Thursday, May 23, 2019

Schoolhouse Clock

May 23, 2015

Behind me hangs on the wall an ancient schoolhouse clock steadily ticking its way through the day. A few hours ago I gave it its weekly wind, and it’ll run contentedly till this time next week. There’s no chime, just a steady tick-tock; after all, it is a schoolhouse clock. For years it hung in my father-in-law’s little study above his desk. In the more than forty years I observed it hanging there, never once did I see it running. He had rescued it years ago from the old abandoned one-room schoolhouse he attended as a boy, and somehow never bothered to get it running. Shortly before he died, he gave it to me and I promptly took it to the repair shop. It’s been running almost non-stop since then.
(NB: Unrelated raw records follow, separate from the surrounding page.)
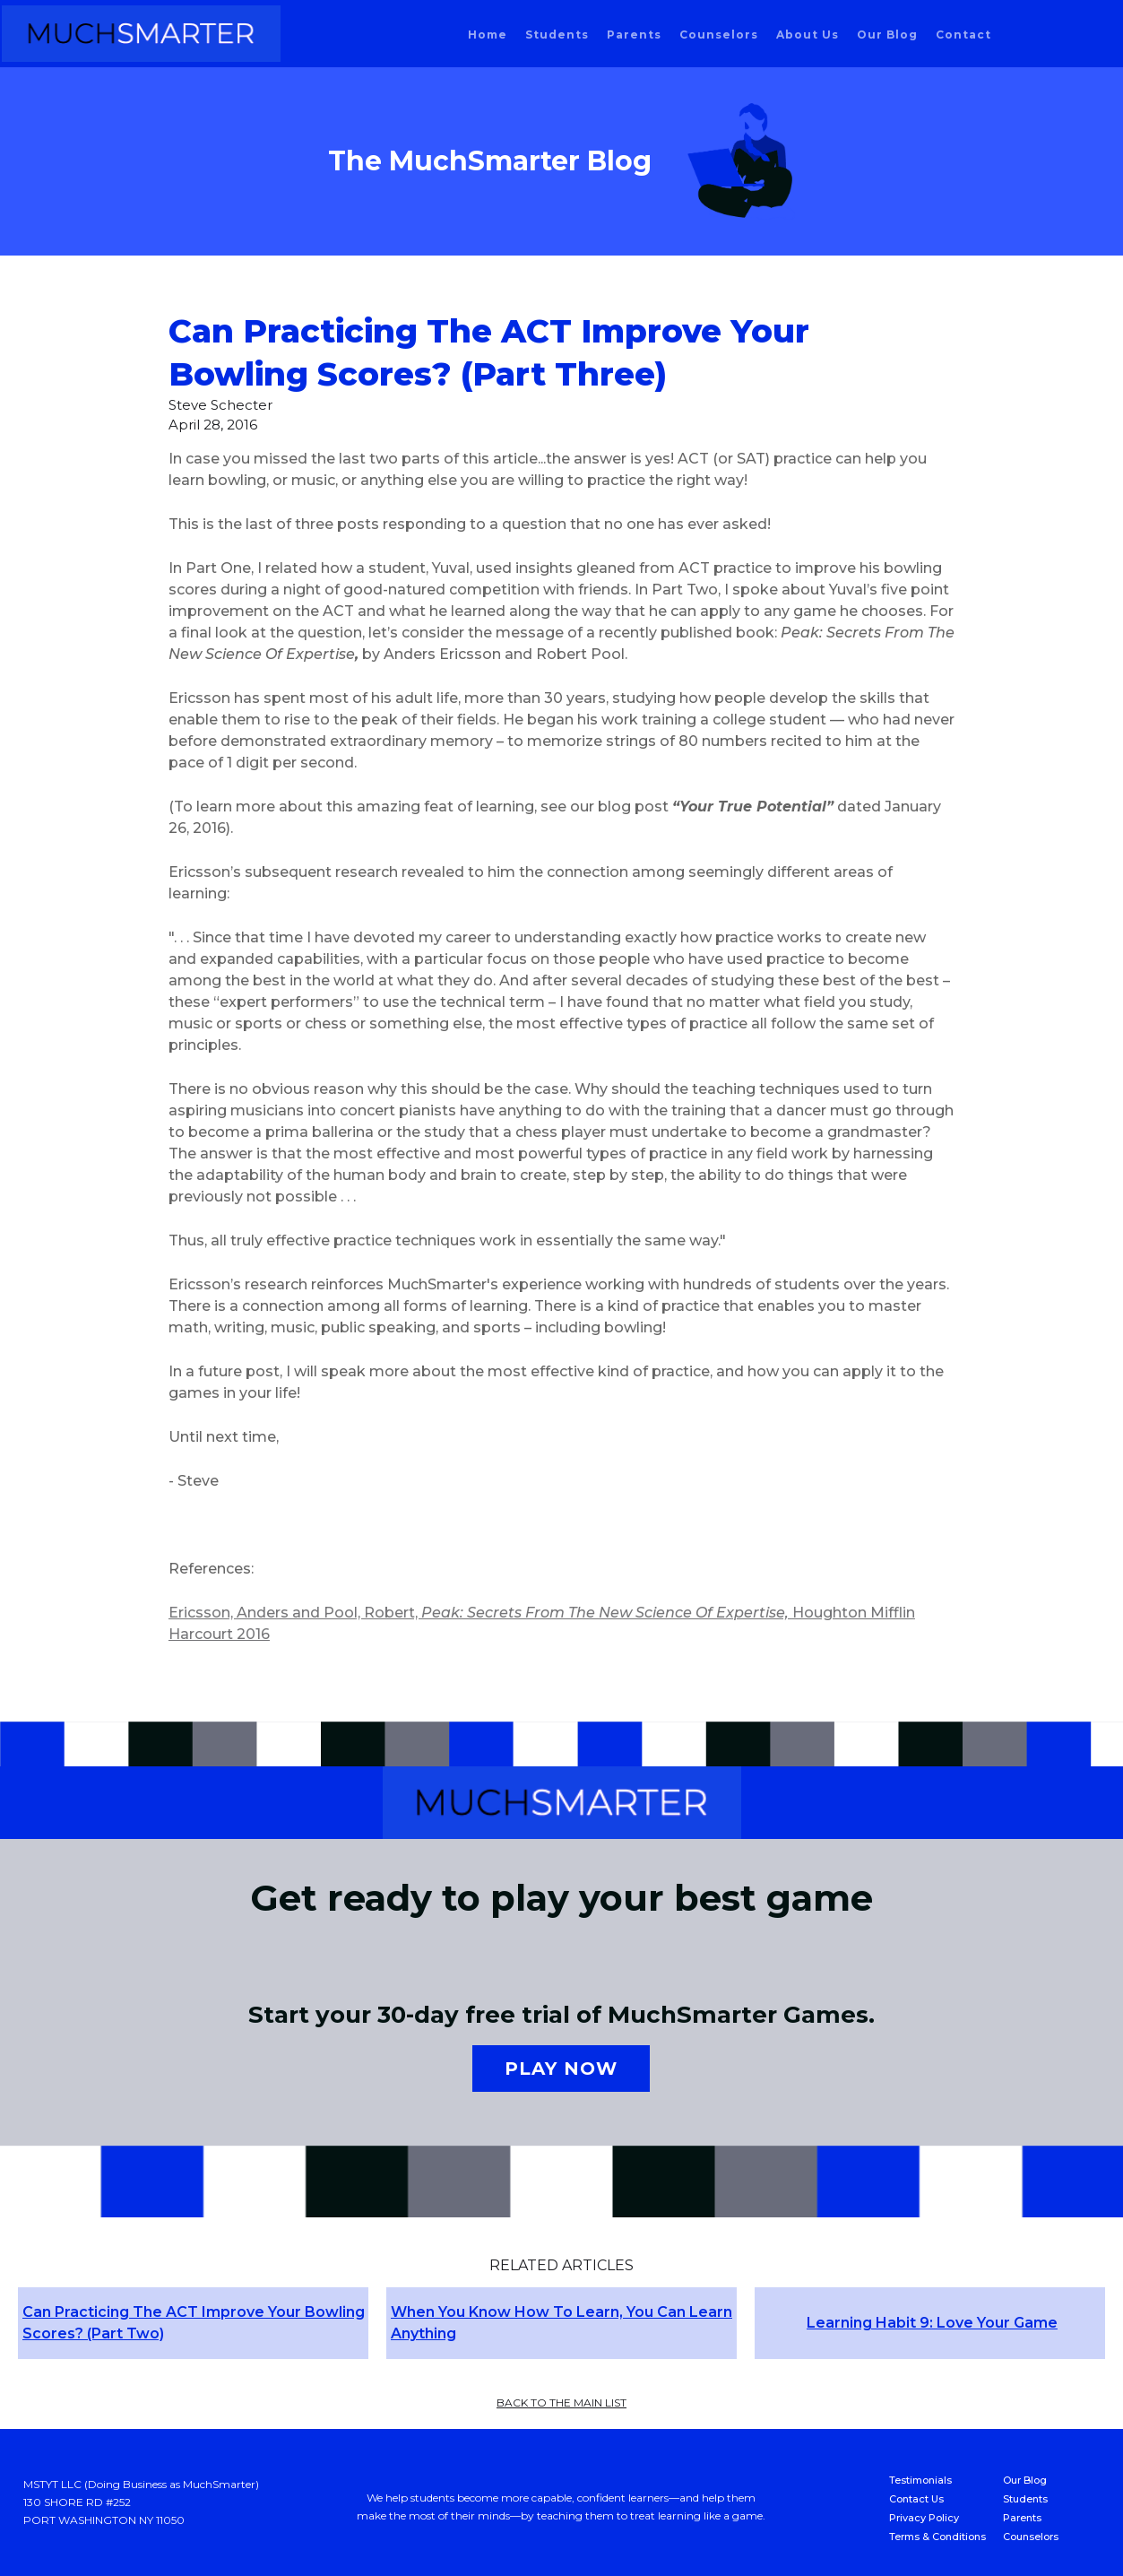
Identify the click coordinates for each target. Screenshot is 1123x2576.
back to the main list (561, 2402)
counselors (718, 34)
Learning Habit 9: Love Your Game (932, 2322)
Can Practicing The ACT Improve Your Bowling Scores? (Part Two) (193, 2322)
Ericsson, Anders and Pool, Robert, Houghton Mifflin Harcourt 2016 (541, 1623)
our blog (887, 34)
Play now (561, 2068)
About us (807, 34)
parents (634, 34)
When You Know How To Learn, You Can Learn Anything (561, 2322)
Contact (963, 34)
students (557, 34)
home (487, 34)
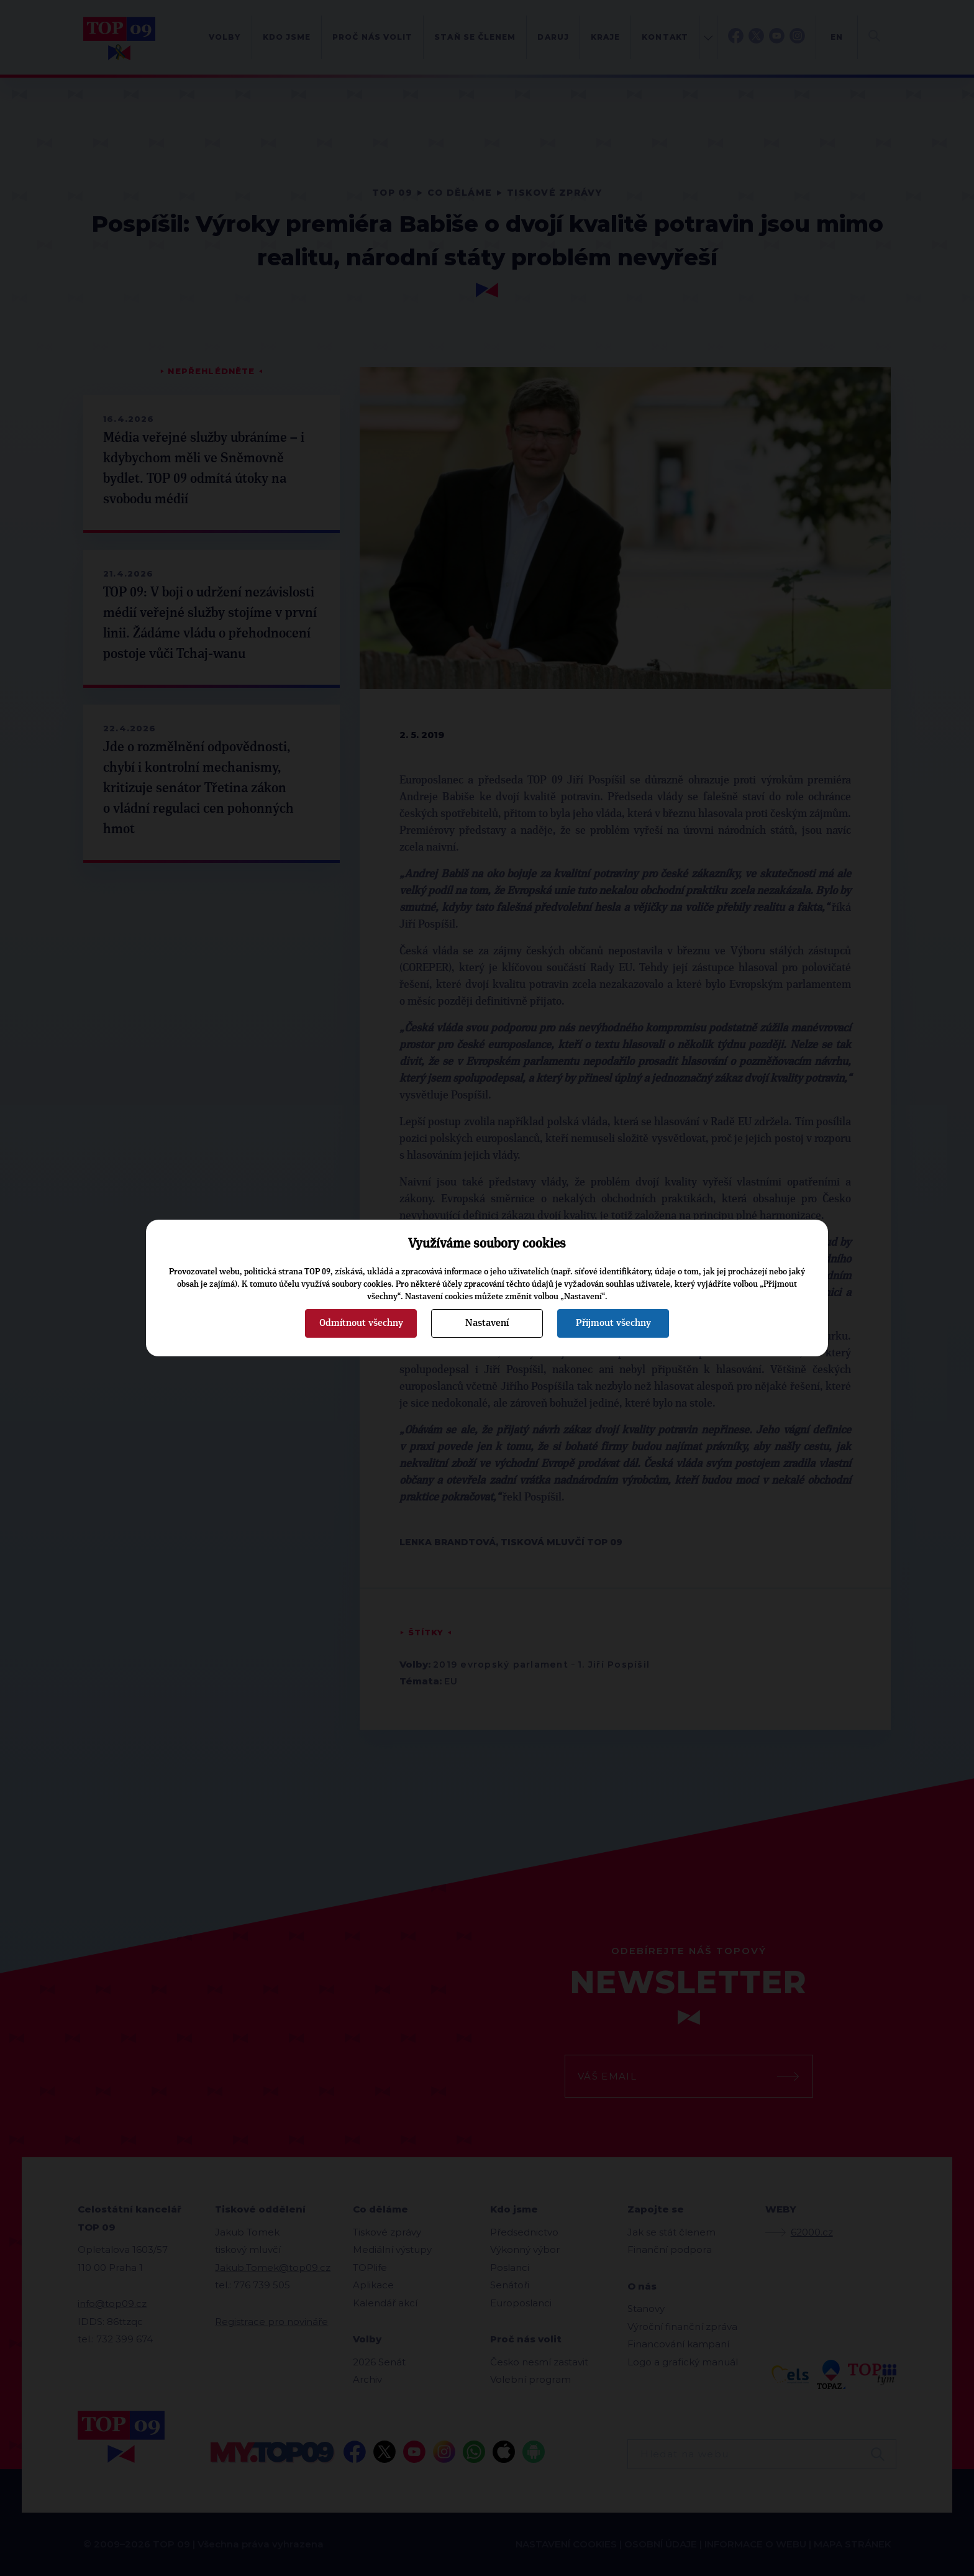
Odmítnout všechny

Granddaughter Abi wouldn’t agree, but I think there’s something viscerally soothing about the ticking of an old wind-up clock. Like an old car, it requires the kind of attention we aren’t accustomed to give anymore. Today’s cars—you fill the tank, change the oil occasionally, but other than that, they’re pretty maintenance free. Old school mechanics needed someone to adjust the carburetor and points, take up slack in the clutch, adjust the brakes, and attend to a dozen other regularly scheduled maintenance routines. Similarly, today’s clocks, if you have one, runs on a battery that needs to be changed once a year. I’ve noticed too, that except for factories, offices, and schools, wall clocks have pretty much gone the way of the dodo bird. Who needs to look at a clock when they can pull out their phone or look at their smart watch?


In 1876, Henry Clay Work, who wrote the tune “Marching Through Georgia,” penned a ditty entitled, “My Grandfather’s Clock,” which told of a clock that mirrored the life of an old man. “Bought on the morn that the old man was born,” it seemed to keep time with the joys and sorrows of the 90 years of his life till “it stopped short, never to go again, when the old man died.” The electric clocks and watches don’t tick or tock. Without gears and cogs, the steady ticking of the seconds and minutes is lost in a ceaseless hum that hasn’t the ability to audibly mark the passage of time. The schoolhouse clock behind me is counting out the beating of my heart, reminding me of my mortality, and of the necessity of regular winding—renewing the wellsprings of my life in prayer and solitude, that the hours and days spent in other places may bear fruit that will last. I like the ticking of old clocks, and am thankful for this particular one steadily keeping time over my shoulder.